** begin Text provided **
Monday, November 10, 2014

Don't Make Me Fly

 
If you've got an hour or so I could list
all the reasons I don't care if I ever got on another airplane.
It's a long list.
Long.
 
I'm not afraid to fly.
Not at all.
My dad retired from the airlines after a 35 year career. I took full
advantage of my free-pass privileges over many, many years time.
I went places. I saw things.
I ate great food.
 
Later, I traveled on business.
Went lots more places. Saw lots more things.
Ate lots more great food.
 
I was privileged to experience so many, many things as a result of all the travel.
I lived in absolute wonder each and every time my plane touched
down in a new city and I looked out the window of a rental car or a cab
or a hotel limousine and thought to myself
"Wow. I can't believe I'm here."
 
I met people.
I took pictures.
I journaled memories; a thousand memories.
 
And now I'm done with it.
One day as I was sitting in an airport lounge, waiting for yet another flight home,
 I noticed the bottom seams around the edges of my suitcase
were worn and the zipper was a little wonky. I can't begin to guess how many
miles I'd rolled that thing through airports, carrying everything I needed for the coming days.
 
Well.
I sat there and stared at the suitcase for the longest time.
It was clear, I'd have to replace it.
Or quit flying around.
So I quit.
I was tired of it.
Time was, so often, of the essence.
Now it isn't.
I want to see lots of things.
But I want to see them from the view down here on the ground.
I love road trips.
 
There are a couple things I do miss, though.
A couple things I love about flying.
The first thing I love: the people I met.
** end Text provided **
** begin Supplied information **
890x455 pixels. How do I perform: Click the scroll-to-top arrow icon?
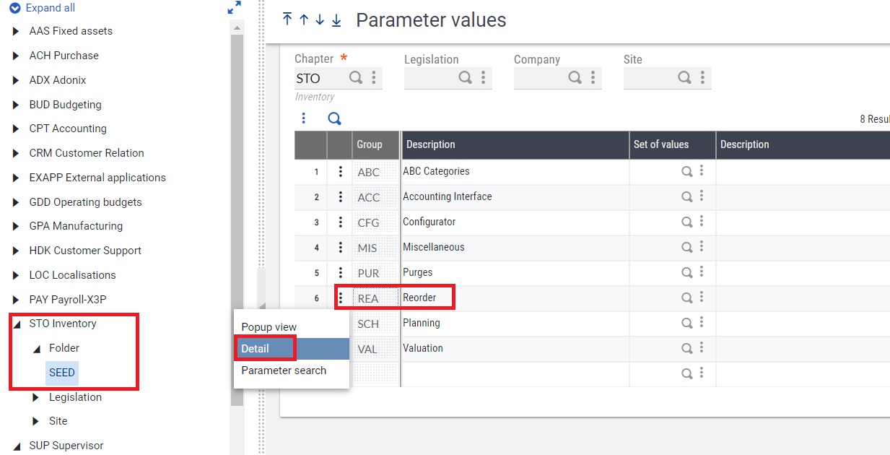tap(287, 20)
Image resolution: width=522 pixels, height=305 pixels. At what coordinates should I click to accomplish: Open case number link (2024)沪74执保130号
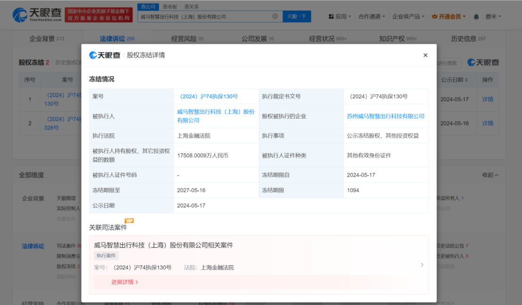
** end Supplied information **
* [Task requirements]
**A)** In the "Don't Make Me Fly" post, how long was the writer's dad's career with the airlines?
**B)** Continue the "Don't Make Me Fly" post from where it stops.

* [Answers given]
**A)** 35 years.

**B)**
Yep, I am that annoying person that sits next to you on the plane and strikes up a conversation.
Relax, man. I'm NOT the annoying person who persists after you've politely
made it clear you want to...nap. Or read. Or just stare out the window.
I'm really, really polite.
 
I'm also a bit of a screaming kid whisperer.
 
Yep.
I used to sit in the airport lounge, waiting to board my flight, watching for moms
traveling alone with kids. That's tough duty and I've put in the required hours over the years;
I raised kids; I flew with my kids lots of times.
I've got my Mom in the Airport Badge and I'm not afraid to use it.
I'd spot the moms and if they had a screamer on their hands
I'd try and work my way to a spot beside them and help them with the babies.
 
Flying isn't a whole lot of fun when you're a little kid.
Air pressure hurts your ears and makes you cry.
The space is crowded.
The noises are funny.
People are weird.
There's nothing to eat but those dang Cheerio's your mom poured into a Ziploc
bag and when you throw them all over the plane, people look at you funny.
 
Yep, I'd sit next to those kids and engage them with my ability to draw kittens and bunnies
and dinosaurs. Or I'd invite them to play a game of connect the dots. Or sing about ducks.
Or let them play with my car keys. I was flying with my beloved little 3-year old granddaughter
one time when the plane had a service call and we sat at the gate, buckled into our seats
for five hours. FIVE hours. With a 3-year old and no food.
We played connect the dots.
Like, forever.
She was happy as could be.
(Did I mention it was five hours?)
Yep. I'm that good.
 
So I just like to step in and help a weary mama out.
Maybe it's weird, but I always thought it was fun to turn a little
scrunchy frown upside down. And it was fun to make the children happy, too!
 
There is one other thing I really, really loved about flying.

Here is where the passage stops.